We also welcome all the discussion on the ideas we want to put into life!
"The Edge: Dawnfall – collection of figures or a game?
You open campaign’s page and see miniatures. A lot of miniatures. You also see a lot of boxes – small, medium, big and all of them with it’s own art; and everywhere those incredible miniatures and even more miniatures.
There is hard to see beyond this visual madness. No mechanisms, tactics, game assets, flow, replayability mechanisms or deep, developed story. The game itself is not visible.
This time the promotion is entirely based on miniatures but, I have to give it away, that in my house, the house of a designer, there is not a single piece of it. I’m playing and designing The Edge, writing and testing it using simple, grey tokens, grotty, manually written cards, perpetually scribbled boards and raw printouts of the script book, scenarios and campaigns.
Why that way?

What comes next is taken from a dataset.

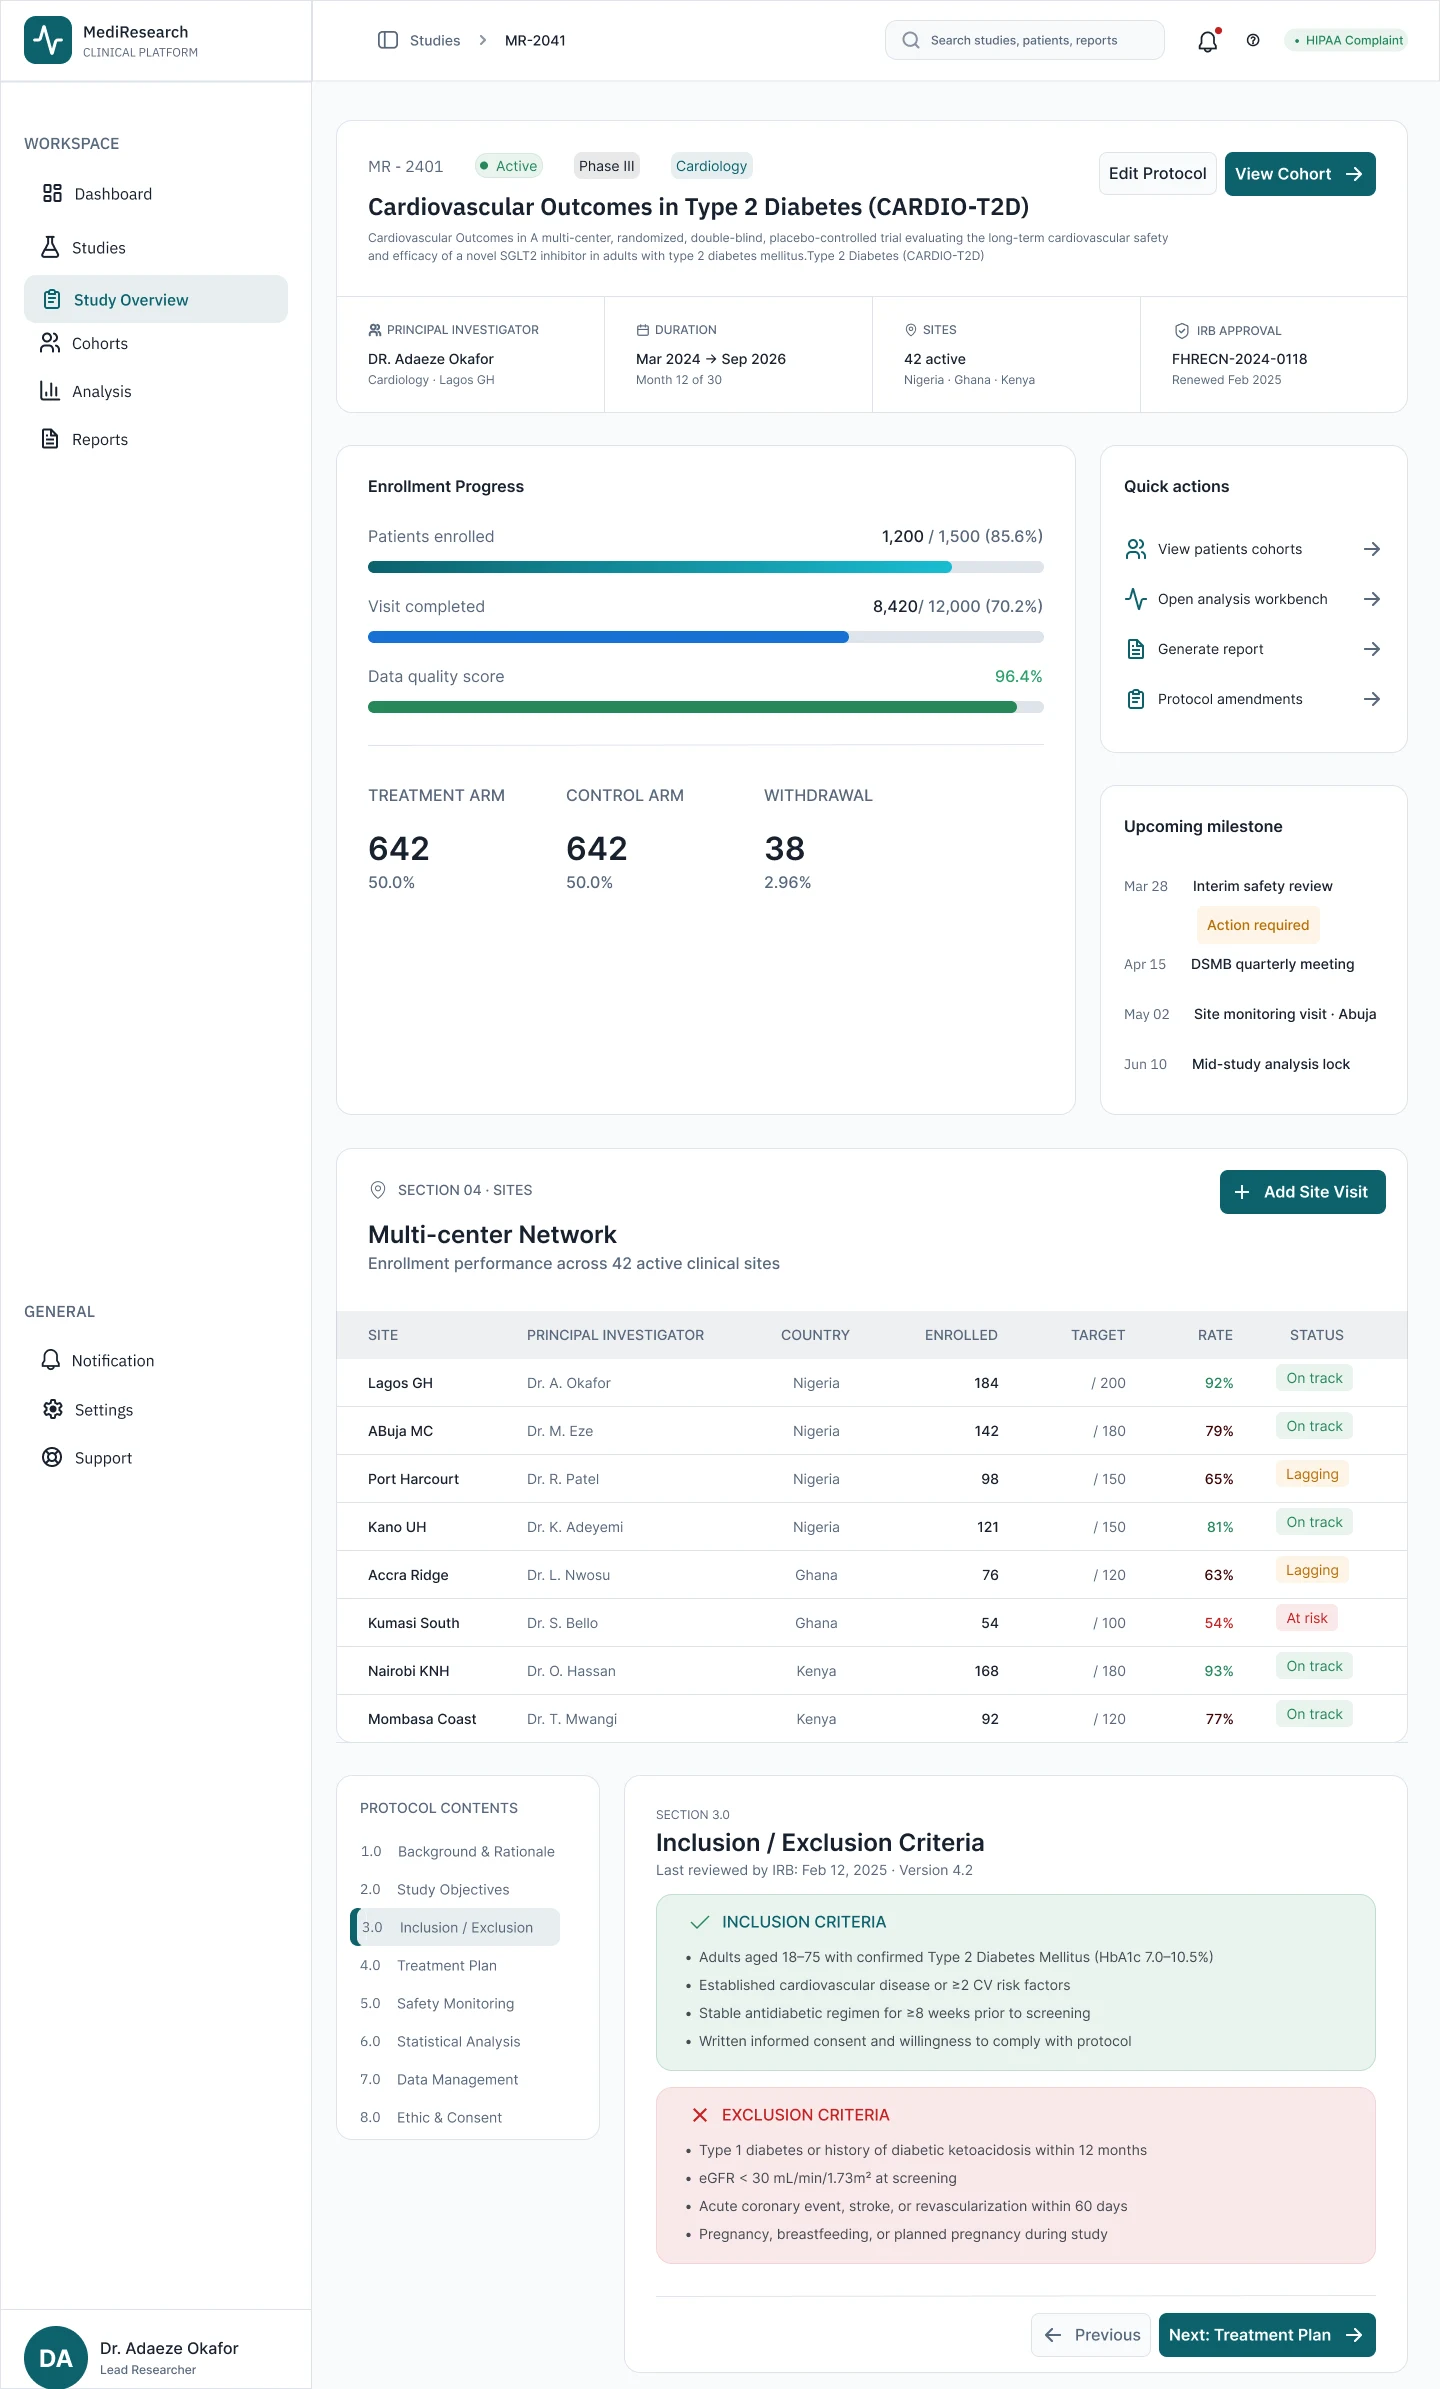
Task: Select Treatment Plan in protocol contents
Action: 446,1965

The reason is simple – considering the process of designing, it is extremely important to remember that during the most of the time NOTHING should be more relevant than gameplay, mechanics, game flow, emotions and pleasure of playing. For me miniatures and pretty components are just supplements, eventual decorations for well-thought and developed, extensively tested and polished engine of the game.

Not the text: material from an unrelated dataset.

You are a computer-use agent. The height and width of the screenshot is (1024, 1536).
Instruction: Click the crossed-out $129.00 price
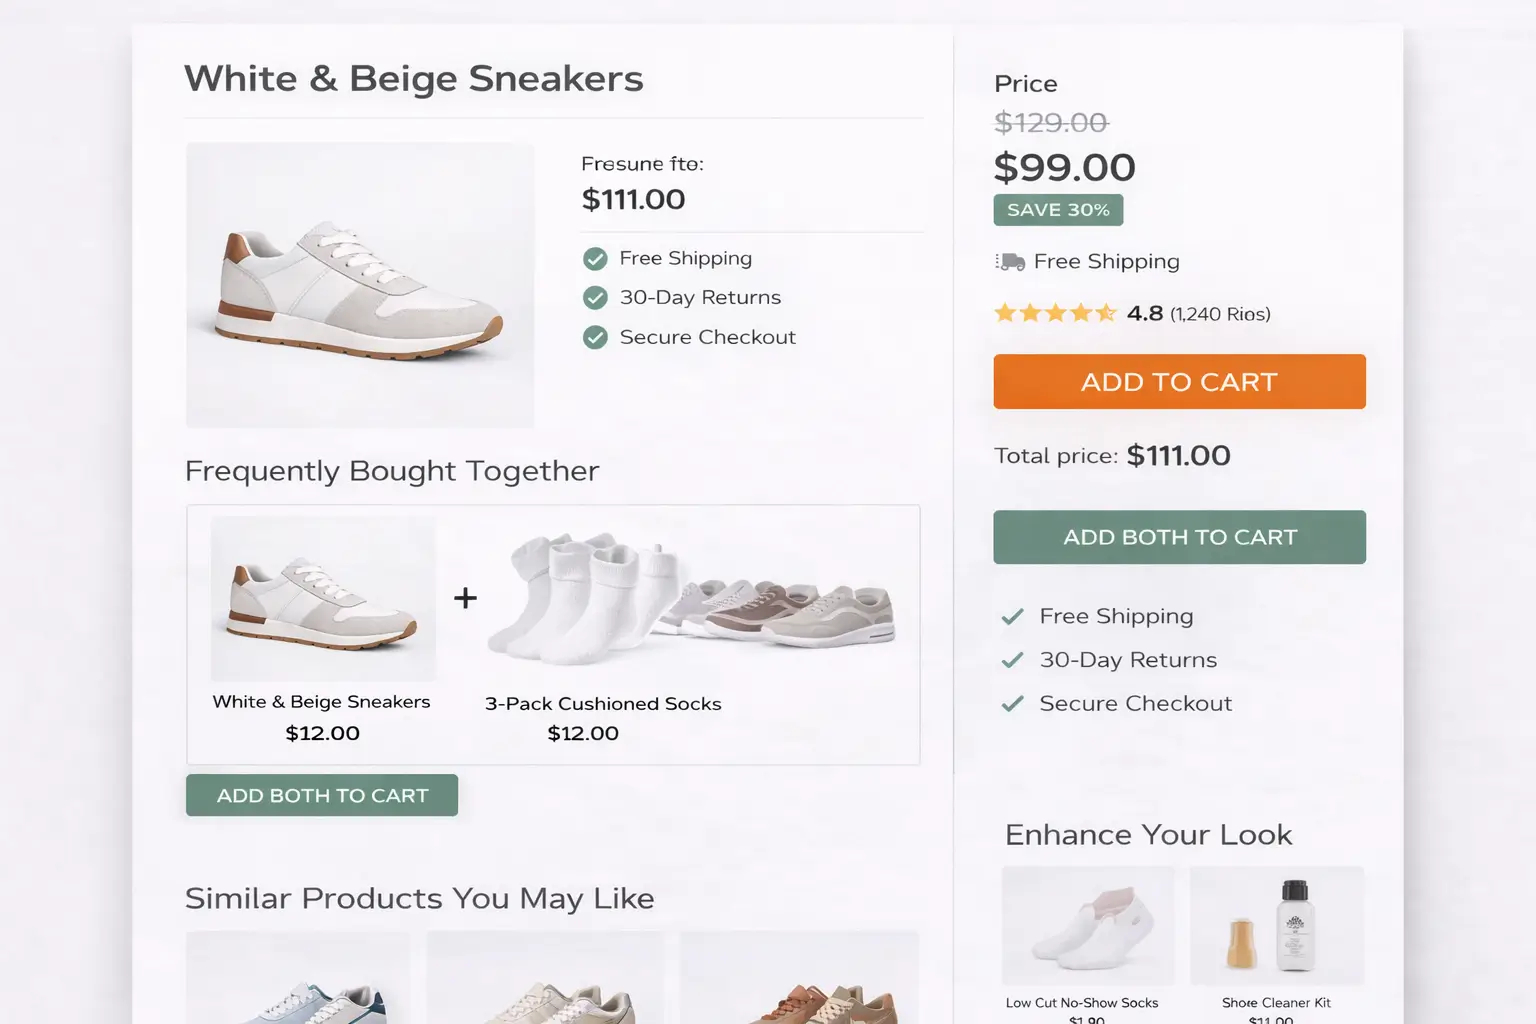(x=1050, y=122)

I am cautiously optimistic that in the future we will be able to experience the modest version which would be based, for example, completely on tokens.
The Edge has been in development for the past few years. The first version was something between miniature wargaming and a crossover of both board and card game. In the Dawnfall version everything has been transferred into standard-sized board and models no longer require assembly; but those were only small, physical alterations.
CONVENIENCE, DYNAMICS, FLOW
Transferring a game with great deal of units into a big board, covered with almost half thousand of spaces, assuming moves and ranges reaching even half of the board, apparently lead to inevitable implementation of quite high numbers. A 34 space shoot, 22 space move…but who enjoys tedious counting in games?
We definitely didn’t want such a counting in The Edge.
Fortunately, from the very beginning the game develops only during tests. Finally, one of the tests reveals simple idea of linking small, hex spaces into bigger package and then simplification of all those bigger ranges into mentioned packages of spaces. In the beginning a package consisted of 3 hexes; later, in another tests they developed into 7-hex packages. Suddenly everything became easy and convenient, without a need to simplify the skills itself.
Considering the rule, that needs the action for more than 10 spaces, there are always big hexes swiftly scaling everything into 3 or 5 big spaces (for example). The simplicity and plainness of that specific rule has changed literally everything. We have really big board, a lot of units, huge polarity of ranges and at the same time we remove tedious counting from the game.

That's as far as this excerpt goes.